On the basis of these data, we propose that during the recovery from serum starvation, PI3K interacts with Claspin and phosphorylates the critical residues on CKBD and other segment of the 899-1120 aa region. This would recruit PDK1, which then phosphorylates Claspin, facilitating the interaction of mTOR with Claspin. mTOR interacts with non-phosphorylated form of CKBD, suggesting that the requirement of phosphorylation for mTOR interaction may not be absolute. These results suggest a possibility that Claspin may act as a platform for the activation of the PI3K-PDK1-mTOR pathway (Fig. 9). Currently, we do not know exactly the nature of the kinases responsible for phosphorylation of Claspin required for interaction with PDK1. Although PI3K is a prime candidate, we cannot rule out the possibility of involvement of other kinases. Cdc7 knockdown or inhibition by inhibitors induced cell death after release from starvation in 293T cells (Fig. 1G and Fig. 7F). This suggests a possibility that Cdc7 kinase (and CK1γ1) also contribute to phosphorylation of Claspin during growth restart.
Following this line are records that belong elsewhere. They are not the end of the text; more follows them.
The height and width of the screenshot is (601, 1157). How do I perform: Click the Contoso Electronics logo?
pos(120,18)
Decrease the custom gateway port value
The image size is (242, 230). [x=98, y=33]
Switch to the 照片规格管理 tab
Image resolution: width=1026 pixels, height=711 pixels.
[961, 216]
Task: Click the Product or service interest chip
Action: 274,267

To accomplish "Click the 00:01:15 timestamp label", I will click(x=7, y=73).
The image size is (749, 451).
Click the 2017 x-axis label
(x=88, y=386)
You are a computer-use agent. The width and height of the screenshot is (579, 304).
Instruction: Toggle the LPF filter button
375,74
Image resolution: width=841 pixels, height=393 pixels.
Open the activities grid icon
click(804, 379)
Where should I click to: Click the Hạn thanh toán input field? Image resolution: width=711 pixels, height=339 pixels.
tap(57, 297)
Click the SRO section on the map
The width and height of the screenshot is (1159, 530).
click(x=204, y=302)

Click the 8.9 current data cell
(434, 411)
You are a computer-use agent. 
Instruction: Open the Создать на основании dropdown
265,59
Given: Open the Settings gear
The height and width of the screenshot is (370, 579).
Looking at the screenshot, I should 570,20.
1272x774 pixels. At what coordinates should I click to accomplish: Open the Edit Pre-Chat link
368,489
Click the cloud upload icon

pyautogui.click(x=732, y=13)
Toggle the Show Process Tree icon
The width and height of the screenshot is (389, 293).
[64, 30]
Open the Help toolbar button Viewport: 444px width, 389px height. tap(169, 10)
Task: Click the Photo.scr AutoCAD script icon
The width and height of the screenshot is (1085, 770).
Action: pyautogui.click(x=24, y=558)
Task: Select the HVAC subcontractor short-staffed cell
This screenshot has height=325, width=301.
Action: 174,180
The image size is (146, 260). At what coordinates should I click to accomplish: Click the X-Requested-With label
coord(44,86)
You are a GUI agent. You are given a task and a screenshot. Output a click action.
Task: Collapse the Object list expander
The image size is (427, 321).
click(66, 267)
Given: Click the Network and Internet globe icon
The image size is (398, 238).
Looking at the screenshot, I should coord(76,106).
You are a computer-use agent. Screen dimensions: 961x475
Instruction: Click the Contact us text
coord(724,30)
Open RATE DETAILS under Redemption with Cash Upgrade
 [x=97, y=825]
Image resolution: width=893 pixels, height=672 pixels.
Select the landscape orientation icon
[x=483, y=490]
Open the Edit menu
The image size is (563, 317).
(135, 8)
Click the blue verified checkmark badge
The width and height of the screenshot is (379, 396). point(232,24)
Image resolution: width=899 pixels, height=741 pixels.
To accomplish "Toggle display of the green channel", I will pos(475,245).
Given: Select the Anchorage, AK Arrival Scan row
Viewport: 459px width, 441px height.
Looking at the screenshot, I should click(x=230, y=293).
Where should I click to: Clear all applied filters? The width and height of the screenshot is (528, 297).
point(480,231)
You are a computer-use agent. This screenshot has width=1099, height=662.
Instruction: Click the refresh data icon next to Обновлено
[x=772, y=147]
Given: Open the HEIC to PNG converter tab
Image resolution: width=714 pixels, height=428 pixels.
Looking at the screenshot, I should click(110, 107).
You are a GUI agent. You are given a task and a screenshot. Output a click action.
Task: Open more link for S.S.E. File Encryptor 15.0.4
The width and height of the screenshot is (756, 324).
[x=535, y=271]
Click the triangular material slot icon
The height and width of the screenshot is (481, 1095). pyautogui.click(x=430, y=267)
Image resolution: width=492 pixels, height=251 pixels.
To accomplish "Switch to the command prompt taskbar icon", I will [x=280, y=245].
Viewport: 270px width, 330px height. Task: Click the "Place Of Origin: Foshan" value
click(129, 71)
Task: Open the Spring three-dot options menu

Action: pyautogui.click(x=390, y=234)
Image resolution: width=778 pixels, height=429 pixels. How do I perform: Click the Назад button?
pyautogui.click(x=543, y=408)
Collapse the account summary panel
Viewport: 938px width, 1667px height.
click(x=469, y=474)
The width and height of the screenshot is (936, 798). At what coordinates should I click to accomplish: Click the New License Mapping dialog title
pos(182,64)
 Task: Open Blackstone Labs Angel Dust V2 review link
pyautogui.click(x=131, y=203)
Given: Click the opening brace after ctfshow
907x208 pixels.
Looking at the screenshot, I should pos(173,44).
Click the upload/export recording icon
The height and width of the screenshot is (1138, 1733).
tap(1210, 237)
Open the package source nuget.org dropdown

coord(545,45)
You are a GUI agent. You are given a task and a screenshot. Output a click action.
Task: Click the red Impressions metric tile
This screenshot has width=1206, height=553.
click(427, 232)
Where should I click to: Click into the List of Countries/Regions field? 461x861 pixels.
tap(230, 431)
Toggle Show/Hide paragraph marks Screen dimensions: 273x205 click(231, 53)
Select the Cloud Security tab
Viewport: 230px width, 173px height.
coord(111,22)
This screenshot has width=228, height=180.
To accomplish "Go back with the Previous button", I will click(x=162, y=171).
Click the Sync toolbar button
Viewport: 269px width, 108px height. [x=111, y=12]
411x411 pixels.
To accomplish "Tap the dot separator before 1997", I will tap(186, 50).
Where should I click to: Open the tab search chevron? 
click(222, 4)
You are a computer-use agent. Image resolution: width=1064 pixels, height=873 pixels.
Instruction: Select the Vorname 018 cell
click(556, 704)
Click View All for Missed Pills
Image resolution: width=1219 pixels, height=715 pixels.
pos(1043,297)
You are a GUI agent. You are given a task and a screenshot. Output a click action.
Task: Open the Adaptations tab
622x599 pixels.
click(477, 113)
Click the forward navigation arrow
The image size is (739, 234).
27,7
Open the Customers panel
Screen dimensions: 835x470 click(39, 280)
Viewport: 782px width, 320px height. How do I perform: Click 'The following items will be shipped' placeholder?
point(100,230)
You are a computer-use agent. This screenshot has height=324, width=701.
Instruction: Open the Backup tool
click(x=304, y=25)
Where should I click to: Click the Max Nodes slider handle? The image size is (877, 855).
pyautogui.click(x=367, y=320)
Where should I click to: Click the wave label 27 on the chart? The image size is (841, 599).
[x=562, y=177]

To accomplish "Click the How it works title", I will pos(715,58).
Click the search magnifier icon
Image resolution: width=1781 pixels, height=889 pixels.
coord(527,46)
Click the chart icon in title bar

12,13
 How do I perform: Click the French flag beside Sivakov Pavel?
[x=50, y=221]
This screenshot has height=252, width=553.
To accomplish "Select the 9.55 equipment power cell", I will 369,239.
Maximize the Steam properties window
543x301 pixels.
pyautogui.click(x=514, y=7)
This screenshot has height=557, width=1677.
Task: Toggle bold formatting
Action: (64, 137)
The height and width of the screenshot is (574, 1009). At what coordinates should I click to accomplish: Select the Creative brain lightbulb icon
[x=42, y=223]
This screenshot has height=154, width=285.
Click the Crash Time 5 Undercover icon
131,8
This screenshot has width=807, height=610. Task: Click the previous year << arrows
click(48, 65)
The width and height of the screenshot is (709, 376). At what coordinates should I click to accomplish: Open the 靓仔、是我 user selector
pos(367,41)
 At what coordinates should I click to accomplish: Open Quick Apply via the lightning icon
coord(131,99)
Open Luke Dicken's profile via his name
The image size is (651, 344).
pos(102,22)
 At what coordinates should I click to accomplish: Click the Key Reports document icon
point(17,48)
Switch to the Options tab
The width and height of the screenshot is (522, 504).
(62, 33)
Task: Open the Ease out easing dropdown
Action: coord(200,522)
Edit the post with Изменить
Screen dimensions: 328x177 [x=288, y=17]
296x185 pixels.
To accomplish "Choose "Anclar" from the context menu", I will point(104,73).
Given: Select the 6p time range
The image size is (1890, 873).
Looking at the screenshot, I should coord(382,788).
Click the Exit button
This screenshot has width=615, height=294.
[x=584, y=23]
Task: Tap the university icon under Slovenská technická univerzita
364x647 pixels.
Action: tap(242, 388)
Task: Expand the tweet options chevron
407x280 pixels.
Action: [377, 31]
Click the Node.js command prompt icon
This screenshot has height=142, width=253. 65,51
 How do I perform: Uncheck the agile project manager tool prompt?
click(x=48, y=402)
FIG 9 Mrc1/Claspin in serum-stimulated growth: a model (A) In response to serum stimulation, PI3K is activated and phosphorylates Claspin in its C-terminal region. This may facilitate the binding of PDK1 to Claspin and in turn promote binding of mTOR to Claspin, leading to activation of mTOR. Thus, PI3K-Claspin-PDK1-mTOR pathway functions for cell growth and survival after serum stimulation. The proposed pathway is highly reminiscent to the ATR-Claspin-Chk1 pathway activated by replication stress. (B) Serum stimulation activates PI3K, which would phosphorylate Claspin. Another unknown factor X, that would be directly recruited by AP, may also be involved in this step. Claspin, phosphorylated in its C-terminal segment including CKBD, now recruits PDK1 in a manner dependent on the phosphorylation of CKBD. This step may be facilitated also by the FGDF sequence (aa 998-1001), a putative binding sequence of PDK1. PDK1 phosphorylates Claspin further in its C-terminal segment and this would in turn recruits mTOR on Claspin. mTOR is now activated, induces downstream pathway and phosphorylates the segment further C-terminal to AP.

Potential activation of PI3K-PDK1-mTOR in nuclei

Activation of the PI3K pathway is a cytoplasmic event. Claspin is a nuclear protein and indeed it is detected in nuclei in 293T cells (Fig. 5F). How does nuclear Claspin interact with the factors involved in the PI3K-PDK1-mTOR pathway? It was reported that PI3Kβ is present also in nuclei and the nuclear PI3Kβ is essential for cell viability.⁴⁹ PI3Kβ was reported to interact with PCNA and to be required for chromatin binding of PCNA.⁵⁰ mTOR was reported to be predominantly localized in nuclei in many cell lines examined including normal human fibroblasts.⁴⁶ Thus, Claspin would activate the PI3K-PDK1-mTOR pathway in nuclei. This could contribute to the process of DNA replication and/or to the completion of mitosis.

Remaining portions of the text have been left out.